El tacaño Jack y el verdadero origen del jack-o-lantern
Cuenta la leyenda que hace siete siglos vivía en Irlanda un borracho conocido como «Jack el Tacaño». Jack era famoso por ser un embustero y un manipulador. Una noche, Satanás escuchó los numerosos relatos de las maldades de Jack. Intrigado y un tanto envidioso, el diablo fue a comprobar por sí mismo si Jack estaba a la altura de su fama. Una noche, un Jack ebrio vagaba por el campo cuando se topó con Satanás. Temiendo que su fin era inminente, Jack negoció con el diablo para que le concediera un último deseo antes de abandonar este mundo: pidió que le dejara tomarse una jarra de cerveza antes de partir al infierno. Sin ver ningún motivo para negarse, el diablo aceptó. Satanás llevó a Jack al pub del pueblo, donde este bebió hasta saciarse. Al terminar, Jack tuvo la desfachatez de pedirle a Satanás que pagara la cuenta. ¡Increíble! Ocurrió que Satanás tampoco llevaba dinero encima. Jack convenció a Satanás de que se transformara en una moneda de plata para pagar al tabernero y que luego recuperara su forma cuando este no mirara. Satanás, impresionado por la astucia de Jack, accedió. Pero Jack era listo: en cuanto el diablo se transformó en moneda de plata, la cogió y la guardó en su bolsillo, donde también había un crucifijo. La presencia de la cruz impedía que el diablo escapara de su forma de moneda. Jack obligó al diablo a perdonarle la vida durante los diez años siguientes; Satanás cedió y fue liberado.

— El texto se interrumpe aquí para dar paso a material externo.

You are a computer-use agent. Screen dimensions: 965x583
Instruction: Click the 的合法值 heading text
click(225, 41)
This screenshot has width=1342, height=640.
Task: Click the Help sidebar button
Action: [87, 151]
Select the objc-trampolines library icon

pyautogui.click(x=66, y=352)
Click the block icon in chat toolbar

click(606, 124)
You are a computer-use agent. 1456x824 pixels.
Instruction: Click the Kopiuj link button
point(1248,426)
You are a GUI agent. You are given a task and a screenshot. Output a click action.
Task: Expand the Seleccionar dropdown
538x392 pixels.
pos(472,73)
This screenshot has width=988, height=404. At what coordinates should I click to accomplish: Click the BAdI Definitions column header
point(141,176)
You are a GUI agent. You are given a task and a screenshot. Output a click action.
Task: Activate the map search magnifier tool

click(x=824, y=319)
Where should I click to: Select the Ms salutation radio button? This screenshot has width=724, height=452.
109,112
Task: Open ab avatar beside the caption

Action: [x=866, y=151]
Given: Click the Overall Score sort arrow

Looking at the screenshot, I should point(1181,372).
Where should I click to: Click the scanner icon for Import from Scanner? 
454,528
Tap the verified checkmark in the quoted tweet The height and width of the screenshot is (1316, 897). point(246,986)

Pasaron diez años y Jack volvió a encontrarse ante el diablo, aunque esta vez Jack parecía dispuesto a partir. Cuando Satanás se preparaba para llevarse a Jack al infierno, este le pidió que le dejara comerse una manzana. Sin que Satanás lo supiera, era otra de las trampas de Jack. De nuevo, el diablo aceptó; Satanás trepó por las ramas de un manzano cercano. Mientras el diablo subía, Jack rodeó la base del árbol con crucifijos, atrapando al diablo una vez más. Furioso por verse atrapado de nuevo, Satanás exigió ser liberado. Jack negoció con el diablo igual que había hecho antes y le exigió que nunca se llevara su alma al infierno. Sin más remedio que aceptar, el diablo accedió y fue puesto en libertad.
Pasaron los años, la bebida acabó con Jack y este murió. A su llegada a las puertas del cielo, Jack fue detenido y rechazado por Dios. Debido a su vida pecaminosa y sus hábitos de bebida desenfrenados, Jack fue denegado. Cuando Jack bajó a las puertas del infierno, tampoco fue admitido. Como Satanás había cumplido la promesa hecha a Jack, el diablo se negó a llevarse su alma. En su último encuentro, Satanás le entregó a Jack una brasa que este metió dentro de un nabo ahuecado para alumbrar su camino, condenado a vagar por el mundo entre el bien y el mal.
¡Menuda historia! Hasta que se popularizó la clásica calabaza, la gente utilizaba el nabo sueco para todo tipo de tallados. ¡Qué curioso resulta pensarlo ahora!